Copy out the passage below on birthright citizenship word for word, from its first sentence to its last.

# Start of DOCUMENT

Exactly. And so it was that the Framers retained the term "natural born" from the ECL to signify the jus soli birth rule that still applied, while over time (when the issue arose) rejecting the notion of "perpetual allegiance" associated with English notions of subjecthood.

The Founder and Framers sampled and adopted ideas from a source, incorporating some things while excluding others. They incorporated much of the common law, retaining the terminology, legal concepts and jurisprudence, while obviously dispensing with things pertaining to the Crown and other unique facets of England. Jefferson sampled a host of writers and created his own synthesis of their thoughts to the extent it's not possible to attribute concepts like "citizen" or "natural rights" a single source. You persist in this fallacious thinking that concepts come in discrete, indissoluble packages. That's not how it worked.

He clarified his position on children born to those of foreign allegiance

Right, it was made clear both in the debates on the Civil Rights Act and the 14th Amendment that foreign diplomats and their children were excluded from the rule.

What NO ONE in the Congress stated was that other foreign nationals coming to the U.S. had to be naturalized in order to for their children to be citizens at birth. In fact, the opposite was repeatedly affirmed. For example, Lyman Trumbull, author of the citizenship clause of the CRA:

"I understand that under the naturalization laws the children who are born here of parents who have not been naturalized are citizens. Is not the child born in this country of German parents a citizen?" Sen. Trumbull, Cong. Globe, 39th Cong., 1st Sess. 497 (1866).

"I am afraid that we have got very few citizens in some of the counties of good old Pennsylvania if the children born of German parents are not citizens."' Sen. Trumbull, Cong. Globe, 39th Cong. 1st Sess. 498 (1866)

# End of DOCUMENT
# Start of SOURCE EXCERPT

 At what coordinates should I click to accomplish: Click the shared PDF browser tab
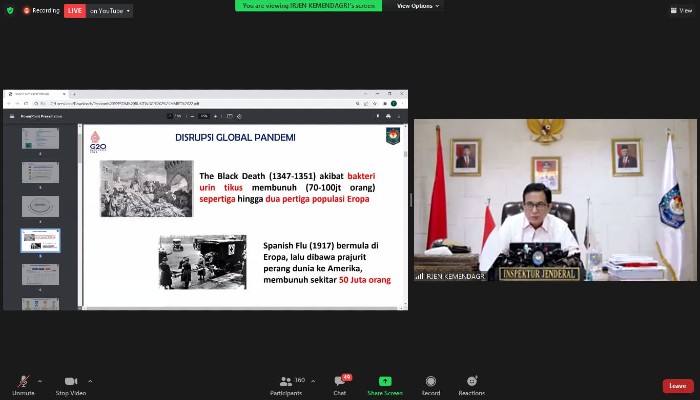click(38, 93)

# End of SOURCE EXCERPT

REPLY TO THE TASK:
Exactly. And so it was that the Framers retained the term "natural born" from the ECL to signify the jus soli birth rule that still applied, while over time (when the issue arose) rejecting the notion of "perpetual allegiance" associated with English notions of subjecthood.

The Founder and Framers sampled and adopted ideas from a source, incorporating some things while excluding others. They incorporated much of the common law, retaining the terminology, legal concepts and jurisprudence, while obviously dispensing with things pertaining to the Crown and other unique facets of England. Jefferson sampled a host of writers and created his own synthesis of their thoughts to the extent it's not possible to attribute concepts like "citizen" or "natural rights" a single source. You persist in this fallacious thinking that concepts come in discrete, indissoluble packages. That's not how it worked.

He clarified his position on children born to those of foreign allegiance

Right, it was made clear both in the debates on the Civil Rights Act and the 14th Amendment that foreign diplomats and their children were excluded from the rule.

What NO ONE in the Congress stated was that other foreign nationals coming to the U.S. had to be naturalized in order to for their children to be citizens at birth. In fact, the opposite was repeatedly affirmed. For example, Lyman Trumbull, author of the citizenship clause of the CRA:

"I understand that under the naturalization laws the children who are born here of parents who have not been naturalized are citizens. Is not the child born in this country of German parents a citizen?" Sen. Trumbull, Cong. Globe, 39th Cong., 1st Sess. 497 (1866).

"I am afraid that we have got very few citizens in some of the counties of good old Pennsylvania if the children born of German parents are not citizens."' Sen. Trumbull, Cong. Globe, 39th Cong. 1st Sess. 498 (1866)